Snow Flower and the Secret Fan

Snow Flower and the Secret Fan (2006) a novel by Lisa See is an underwhelming tale of life in nineteenth century China. Its main character Lily fails to arouse our interest in her life. She is portrayed as a shallow woman, who despite her claim that she longs to be loved ruins her one promising female relationship. Lily, who later becomes the powerful Mrs. Lu, is an ugly person who never really deserves her loutang, or best friend.  She is spiteful, insensitive and abusive. In fact, the women in this novel with the exception of one servant loyal to Lily are despicable, constantly backstabbing and looking out only for themselves. Snow Flower, the one promising character in the novel, is at first portrayed as a fun, loving, beautiful and inquisitive girl.  She supposedly awakens a lust for life in Lily that never goes beyond talk. Snow Flower, used to highlight Lily’s social success, becomes a pathetic woman more interested in having many sons than with life “in the outer realm”. I kept hoping she would join the Taipings and become a revolutionary, and yet she dies after a miserable existence married to an abusive man who belongs, lo and behold to the butcher caste. Being a butcher is somehow seen as one of the more disgusting low-level jobs in a rather non-convincing caste system. (Maybe that was the way it really happened but Lee’s narrative and justification lacked credibility.) Is Lee a vegetarian?

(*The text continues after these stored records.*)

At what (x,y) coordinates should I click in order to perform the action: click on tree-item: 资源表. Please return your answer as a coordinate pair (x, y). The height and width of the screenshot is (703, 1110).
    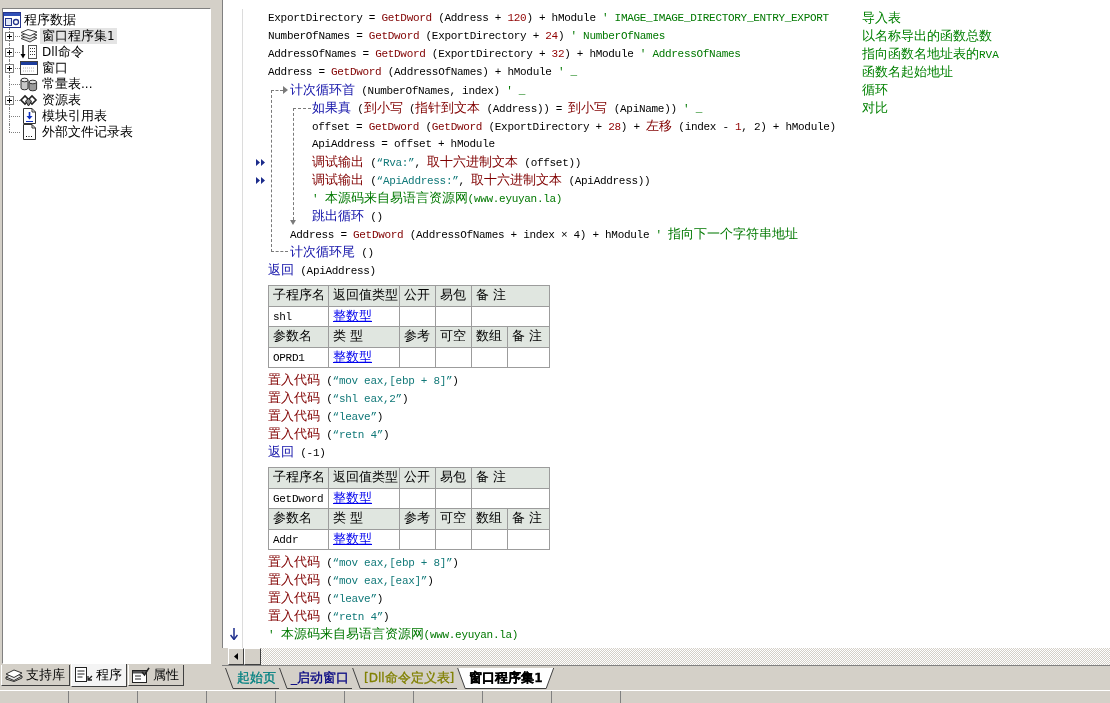
    Looking at the image, I should click on (62, 100).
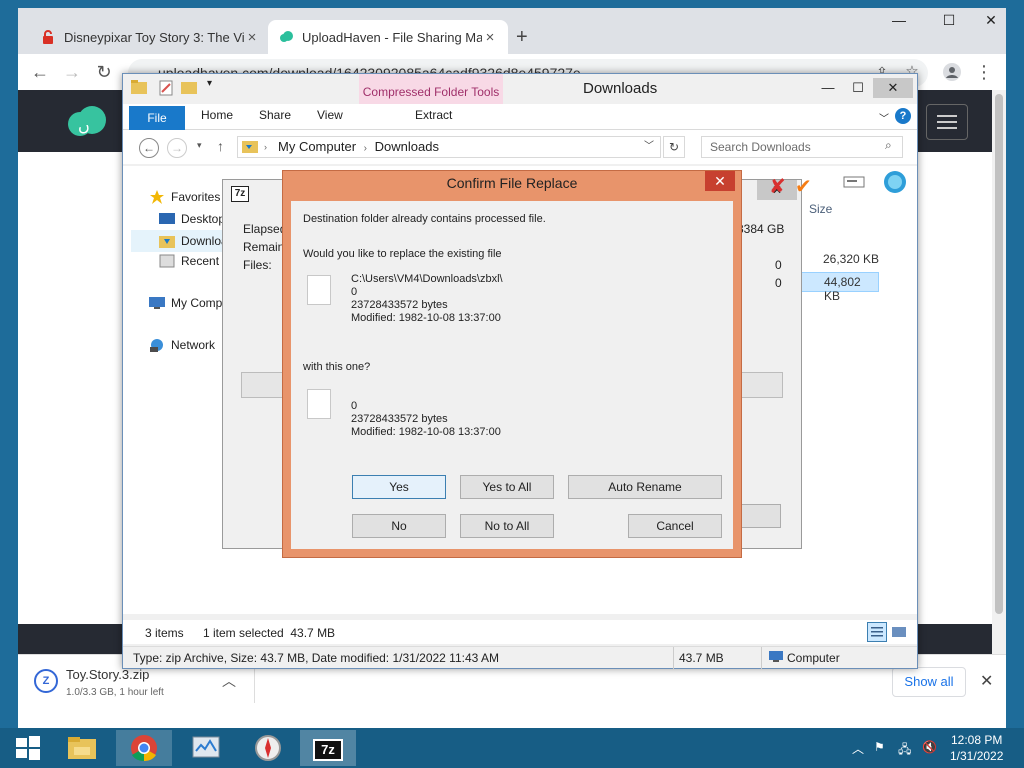  What do you see at coordinates (48, 37) in the screenshot?
I see `lock-red-icon` at bounding box center [48, 37].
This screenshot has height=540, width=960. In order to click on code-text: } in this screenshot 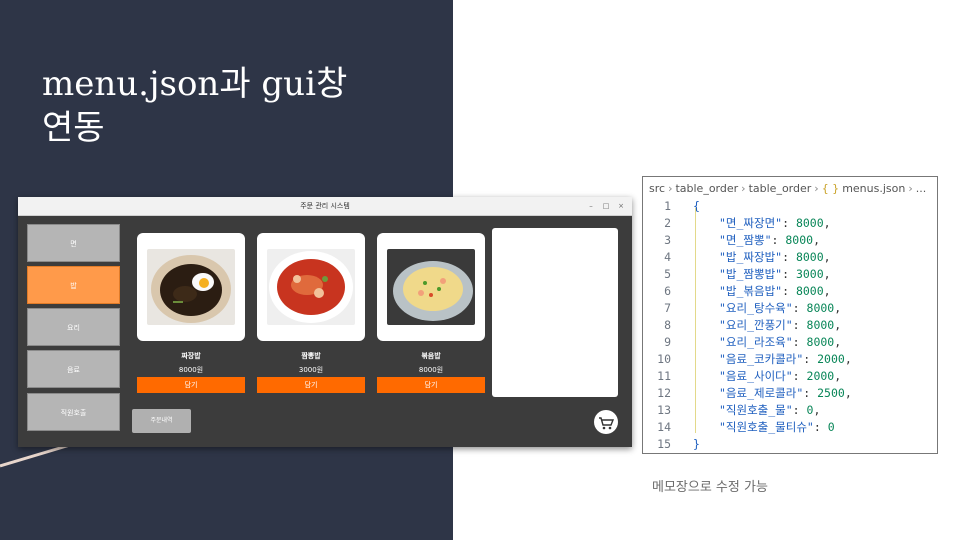, I will do `click(696, 444)`.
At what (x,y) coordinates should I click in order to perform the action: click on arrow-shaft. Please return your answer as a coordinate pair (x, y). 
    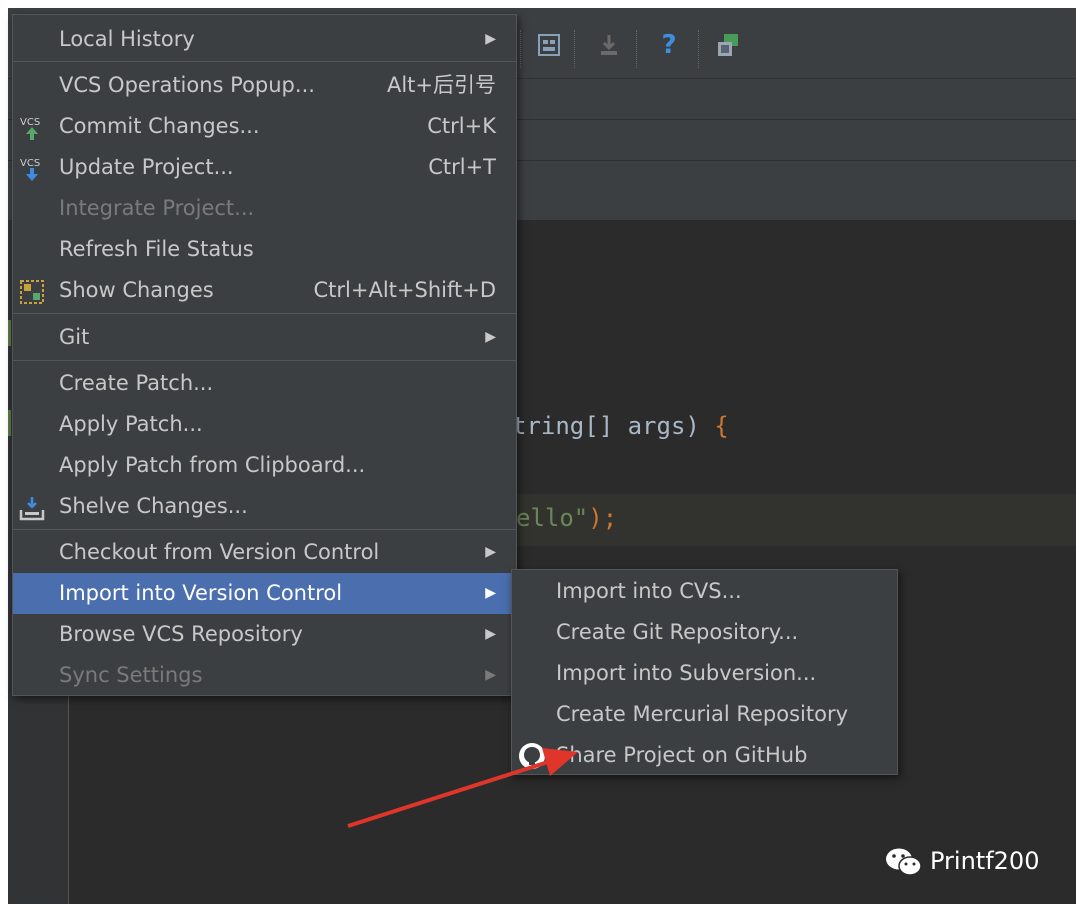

The novel begins with the promise of an exciting tale of secret writings between women.  However, the writings—although the men either ignore the practice or despise it-- are not really secret and there is no true secret within the things they write, in this novel at least, that must be revealed at the end.  The fan, that contains the secret nu shu writing the sworn sisters share, is full of platitudes and romantic dribble from two seven year old girls who think it’s cool to have a pen pal.  As one critic I read said, this novel would have been better off as a book of non-fiction recreating the tradition of the foot binding—a barbaric Chinese tradition that I am sure had its detractors even in nineteenth century China.  As a matter of fact, the Taipings, that the novel calls on for some historical drama were vehemently opposed to the ritual, but See fails to mention any kind of rebellion (except for the children’s fear of pain) over this practice that made women practically useless for anything but sitting in the women’s chamber, sheltered from the real world. I wonder if it had anything to do with a distorted sense of solidarity with Chinese history??

Lisa See is no Amy Tan (The Joy Luck Club ***) or Anchee Min (Katherine***). Not a novel I would recommend; not even the history behind it makes it compelling.  If you are interested in footbinding, nu shu, or the practice of loutang, better to read the Wikipedia entry. Although I pride myself in not reading anything that does not carry me all the way through, (too many books to read, too little time), I felt obliged to finish this novel because a friend I respect recommended it.